***** Document text *****

ISLAMABAD - India has stepped up attempts to squeeze market of Pakistani products in Afghanistan through a number of incentives offered to the Afghan traders.

According to industry sources, India has been providing goods at subsidised rates to capture the market and is providing them with air tickets at a 75pc rebate, which are big attractions for the Afghan traders.

Afghanistan, sources said used to be a growing market for Pakistani products but due to cheaper products from China and India, Pakistan is becoming less attractive in terms of imports.

According to the Pakistan Bureau of Statistics, exports to Afghanistan dropped to $1.271b in the FY2017 from $1.437bn in FY2016.

Exports in the first quarter of 2017-2018 stood at $319 million.

The sources also referred to the decreasing containers’ traffic from Pakistan to Afghanistan.

They said 70,000 goods containers were used to pass through between the two countries which has now dropped to just 7,000, reflecting the change of routes for imported goods to Afghans.

Pakistan was the biggest supplier of shalwar qameez suits to Kabul but that too has changed since both India and China are now supplying readymade suits, which are traditionally Pakistani products.

*****

* Exercise
Shorten the paragraph in the article on Pakistani trade with Afghanistan that begins "According to industry sources, India has been providing" into one brief sentence that keeps its main facts.

***** Data section *****

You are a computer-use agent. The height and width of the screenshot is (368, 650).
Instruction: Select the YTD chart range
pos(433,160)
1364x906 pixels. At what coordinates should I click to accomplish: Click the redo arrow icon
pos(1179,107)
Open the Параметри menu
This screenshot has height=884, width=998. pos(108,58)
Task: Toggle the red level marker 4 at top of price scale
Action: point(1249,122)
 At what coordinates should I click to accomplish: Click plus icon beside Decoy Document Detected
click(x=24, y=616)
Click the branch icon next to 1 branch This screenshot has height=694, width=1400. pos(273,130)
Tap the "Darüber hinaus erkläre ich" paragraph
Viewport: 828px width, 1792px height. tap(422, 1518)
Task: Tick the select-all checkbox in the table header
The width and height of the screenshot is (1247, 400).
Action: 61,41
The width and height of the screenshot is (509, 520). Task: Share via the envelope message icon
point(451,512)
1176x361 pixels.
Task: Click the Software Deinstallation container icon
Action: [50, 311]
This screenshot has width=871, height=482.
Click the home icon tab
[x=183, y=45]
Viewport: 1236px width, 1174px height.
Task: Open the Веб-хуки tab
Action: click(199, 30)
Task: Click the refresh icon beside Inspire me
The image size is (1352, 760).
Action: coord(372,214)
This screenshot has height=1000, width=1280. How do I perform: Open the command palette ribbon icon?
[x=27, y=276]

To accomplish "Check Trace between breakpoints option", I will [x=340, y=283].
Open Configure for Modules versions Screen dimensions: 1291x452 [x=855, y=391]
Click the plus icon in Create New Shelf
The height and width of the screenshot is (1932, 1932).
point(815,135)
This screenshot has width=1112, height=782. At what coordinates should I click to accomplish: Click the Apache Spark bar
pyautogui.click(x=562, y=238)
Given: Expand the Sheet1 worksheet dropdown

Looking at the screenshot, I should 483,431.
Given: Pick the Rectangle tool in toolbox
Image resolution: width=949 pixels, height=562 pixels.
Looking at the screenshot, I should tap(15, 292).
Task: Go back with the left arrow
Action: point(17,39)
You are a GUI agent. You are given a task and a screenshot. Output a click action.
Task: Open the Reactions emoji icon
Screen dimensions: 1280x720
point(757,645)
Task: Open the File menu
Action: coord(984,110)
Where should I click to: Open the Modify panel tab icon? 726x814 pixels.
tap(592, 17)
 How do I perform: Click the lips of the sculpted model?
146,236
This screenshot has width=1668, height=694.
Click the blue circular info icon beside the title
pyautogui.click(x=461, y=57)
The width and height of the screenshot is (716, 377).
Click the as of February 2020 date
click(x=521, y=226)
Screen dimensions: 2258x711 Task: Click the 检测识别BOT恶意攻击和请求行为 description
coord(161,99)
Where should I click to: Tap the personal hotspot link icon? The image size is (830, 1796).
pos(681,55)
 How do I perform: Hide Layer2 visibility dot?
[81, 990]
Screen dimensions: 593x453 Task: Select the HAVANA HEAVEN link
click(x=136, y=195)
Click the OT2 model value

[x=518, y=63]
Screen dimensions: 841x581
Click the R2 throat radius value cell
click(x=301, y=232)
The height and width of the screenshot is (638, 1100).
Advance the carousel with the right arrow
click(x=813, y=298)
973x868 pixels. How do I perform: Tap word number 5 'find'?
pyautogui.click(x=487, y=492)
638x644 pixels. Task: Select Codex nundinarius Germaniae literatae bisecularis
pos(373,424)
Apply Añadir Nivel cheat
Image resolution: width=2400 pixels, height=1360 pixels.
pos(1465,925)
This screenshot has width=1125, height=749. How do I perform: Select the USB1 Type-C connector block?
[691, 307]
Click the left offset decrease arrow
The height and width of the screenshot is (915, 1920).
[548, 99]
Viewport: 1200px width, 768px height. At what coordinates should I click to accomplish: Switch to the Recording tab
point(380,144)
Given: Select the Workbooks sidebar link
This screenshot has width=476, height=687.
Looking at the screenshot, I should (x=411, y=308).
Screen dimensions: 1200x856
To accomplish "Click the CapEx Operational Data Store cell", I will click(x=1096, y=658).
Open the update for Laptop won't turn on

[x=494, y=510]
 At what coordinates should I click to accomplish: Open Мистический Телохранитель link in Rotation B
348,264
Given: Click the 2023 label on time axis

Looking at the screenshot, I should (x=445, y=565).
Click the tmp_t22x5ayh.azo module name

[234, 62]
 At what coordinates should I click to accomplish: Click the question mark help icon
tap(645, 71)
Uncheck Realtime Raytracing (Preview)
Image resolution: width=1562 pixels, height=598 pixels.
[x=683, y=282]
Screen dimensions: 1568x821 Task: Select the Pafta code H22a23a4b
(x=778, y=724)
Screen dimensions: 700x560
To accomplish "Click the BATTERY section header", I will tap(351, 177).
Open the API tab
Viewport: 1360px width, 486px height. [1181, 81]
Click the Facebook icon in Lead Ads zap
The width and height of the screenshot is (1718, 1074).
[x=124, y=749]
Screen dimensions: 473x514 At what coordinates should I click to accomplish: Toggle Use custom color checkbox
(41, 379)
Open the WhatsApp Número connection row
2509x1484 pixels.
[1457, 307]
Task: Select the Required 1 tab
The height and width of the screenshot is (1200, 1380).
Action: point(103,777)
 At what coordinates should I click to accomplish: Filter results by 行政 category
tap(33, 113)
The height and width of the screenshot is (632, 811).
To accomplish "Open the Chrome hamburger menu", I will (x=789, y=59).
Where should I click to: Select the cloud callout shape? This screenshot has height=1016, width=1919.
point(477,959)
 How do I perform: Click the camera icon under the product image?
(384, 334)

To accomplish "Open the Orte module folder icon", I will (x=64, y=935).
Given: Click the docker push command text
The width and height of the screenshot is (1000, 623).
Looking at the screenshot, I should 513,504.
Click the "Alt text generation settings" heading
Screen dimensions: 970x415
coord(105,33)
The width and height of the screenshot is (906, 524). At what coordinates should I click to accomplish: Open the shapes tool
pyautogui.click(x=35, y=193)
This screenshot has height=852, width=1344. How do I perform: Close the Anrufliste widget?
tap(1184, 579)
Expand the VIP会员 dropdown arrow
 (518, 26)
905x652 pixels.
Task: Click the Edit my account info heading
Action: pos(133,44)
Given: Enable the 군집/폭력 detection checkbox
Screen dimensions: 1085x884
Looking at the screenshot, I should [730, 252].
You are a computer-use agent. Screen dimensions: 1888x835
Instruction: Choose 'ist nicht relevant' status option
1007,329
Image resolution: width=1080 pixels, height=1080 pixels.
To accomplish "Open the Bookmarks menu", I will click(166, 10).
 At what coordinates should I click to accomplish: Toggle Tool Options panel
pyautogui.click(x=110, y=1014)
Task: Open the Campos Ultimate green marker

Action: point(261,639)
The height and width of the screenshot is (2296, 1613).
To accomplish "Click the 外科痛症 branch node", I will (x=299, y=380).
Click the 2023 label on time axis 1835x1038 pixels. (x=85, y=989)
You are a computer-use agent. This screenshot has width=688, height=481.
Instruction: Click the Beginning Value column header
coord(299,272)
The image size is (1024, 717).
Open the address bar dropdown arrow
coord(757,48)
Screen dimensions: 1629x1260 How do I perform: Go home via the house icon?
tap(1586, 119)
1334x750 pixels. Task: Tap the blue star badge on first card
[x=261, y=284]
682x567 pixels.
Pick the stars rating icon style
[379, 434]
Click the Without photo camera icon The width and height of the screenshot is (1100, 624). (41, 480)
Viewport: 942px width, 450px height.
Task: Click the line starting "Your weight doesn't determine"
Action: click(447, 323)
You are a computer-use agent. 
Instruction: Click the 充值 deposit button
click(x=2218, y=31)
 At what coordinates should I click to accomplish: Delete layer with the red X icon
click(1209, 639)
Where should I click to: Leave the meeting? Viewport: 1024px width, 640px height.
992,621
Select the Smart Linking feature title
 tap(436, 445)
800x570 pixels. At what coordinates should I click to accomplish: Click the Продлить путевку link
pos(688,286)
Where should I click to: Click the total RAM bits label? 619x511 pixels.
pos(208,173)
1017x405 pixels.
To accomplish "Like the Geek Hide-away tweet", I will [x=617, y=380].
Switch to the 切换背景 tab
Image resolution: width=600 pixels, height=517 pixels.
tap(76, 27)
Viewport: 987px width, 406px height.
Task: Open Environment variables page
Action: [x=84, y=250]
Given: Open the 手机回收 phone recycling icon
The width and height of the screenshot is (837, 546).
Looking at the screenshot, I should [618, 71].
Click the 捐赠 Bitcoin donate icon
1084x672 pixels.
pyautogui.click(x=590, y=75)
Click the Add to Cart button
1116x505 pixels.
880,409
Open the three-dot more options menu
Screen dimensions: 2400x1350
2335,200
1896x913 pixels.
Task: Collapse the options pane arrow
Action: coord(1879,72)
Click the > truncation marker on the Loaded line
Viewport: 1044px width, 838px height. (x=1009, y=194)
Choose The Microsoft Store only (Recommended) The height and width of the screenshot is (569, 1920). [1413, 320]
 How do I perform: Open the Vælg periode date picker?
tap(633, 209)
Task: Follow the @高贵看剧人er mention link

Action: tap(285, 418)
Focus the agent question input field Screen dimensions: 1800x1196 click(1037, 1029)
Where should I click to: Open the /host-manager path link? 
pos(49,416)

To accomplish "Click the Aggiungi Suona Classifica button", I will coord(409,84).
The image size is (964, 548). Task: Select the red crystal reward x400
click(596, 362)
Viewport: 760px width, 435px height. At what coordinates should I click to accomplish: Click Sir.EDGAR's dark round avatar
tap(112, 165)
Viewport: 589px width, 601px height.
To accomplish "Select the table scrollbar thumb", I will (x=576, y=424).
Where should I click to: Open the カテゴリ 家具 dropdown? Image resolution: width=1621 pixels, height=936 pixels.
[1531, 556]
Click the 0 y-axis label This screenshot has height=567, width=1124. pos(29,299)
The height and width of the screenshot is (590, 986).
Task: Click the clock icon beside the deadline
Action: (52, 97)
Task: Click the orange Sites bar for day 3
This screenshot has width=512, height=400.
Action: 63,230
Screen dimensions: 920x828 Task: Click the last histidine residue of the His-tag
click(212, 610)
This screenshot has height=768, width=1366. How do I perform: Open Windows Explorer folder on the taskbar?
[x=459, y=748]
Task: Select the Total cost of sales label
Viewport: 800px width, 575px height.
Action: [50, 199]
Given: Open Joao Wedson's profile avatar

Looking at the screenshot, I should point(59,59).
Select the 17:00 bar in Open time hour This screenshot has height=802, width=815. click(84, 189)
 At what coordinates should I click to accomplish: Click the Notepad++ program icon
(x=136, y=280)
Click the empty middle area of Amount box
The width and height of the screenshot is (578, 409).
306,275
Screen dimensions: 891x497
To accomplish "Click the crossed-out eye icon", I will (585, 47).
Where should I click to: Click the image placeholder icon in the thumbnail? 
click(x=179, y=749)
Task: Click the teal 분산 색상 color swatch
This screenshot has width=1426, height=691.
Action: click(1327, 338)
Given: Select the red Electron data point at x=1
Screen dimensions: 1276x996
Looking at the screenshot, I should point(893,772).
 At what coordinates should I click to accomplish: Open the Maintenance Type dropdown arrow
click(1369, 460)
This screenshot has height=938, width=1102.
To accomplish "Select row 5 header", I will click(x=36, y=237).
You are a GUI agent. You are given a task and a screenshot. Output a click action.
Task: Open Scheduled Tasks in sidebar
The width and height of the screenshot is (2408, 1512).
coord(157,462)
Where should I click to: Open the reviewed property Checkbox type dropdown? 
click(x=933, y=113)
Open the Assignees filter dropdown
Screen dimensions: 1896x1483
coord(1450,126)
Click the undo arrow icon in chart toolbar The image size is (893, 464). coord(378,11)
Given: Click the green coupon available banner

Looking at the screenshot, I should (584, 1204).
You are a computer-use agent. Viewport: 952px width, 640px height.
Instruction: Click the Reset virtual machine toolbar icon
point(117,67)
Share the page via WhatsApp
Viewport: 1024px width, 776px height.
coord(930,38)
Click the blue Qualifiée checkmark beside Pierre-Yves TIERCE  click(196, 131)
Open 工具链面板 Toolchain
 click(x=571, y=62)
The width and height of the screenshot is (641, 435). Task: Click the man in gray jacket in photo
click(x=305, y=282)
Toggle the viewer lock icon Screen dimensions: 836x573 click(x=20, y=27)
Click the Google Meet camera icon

*****

* Answer below
Industry sources say India is drawing Afghan traders by supplying goods at subsidized rates to capture the market and by offering air tickets at a 75 percent rebate.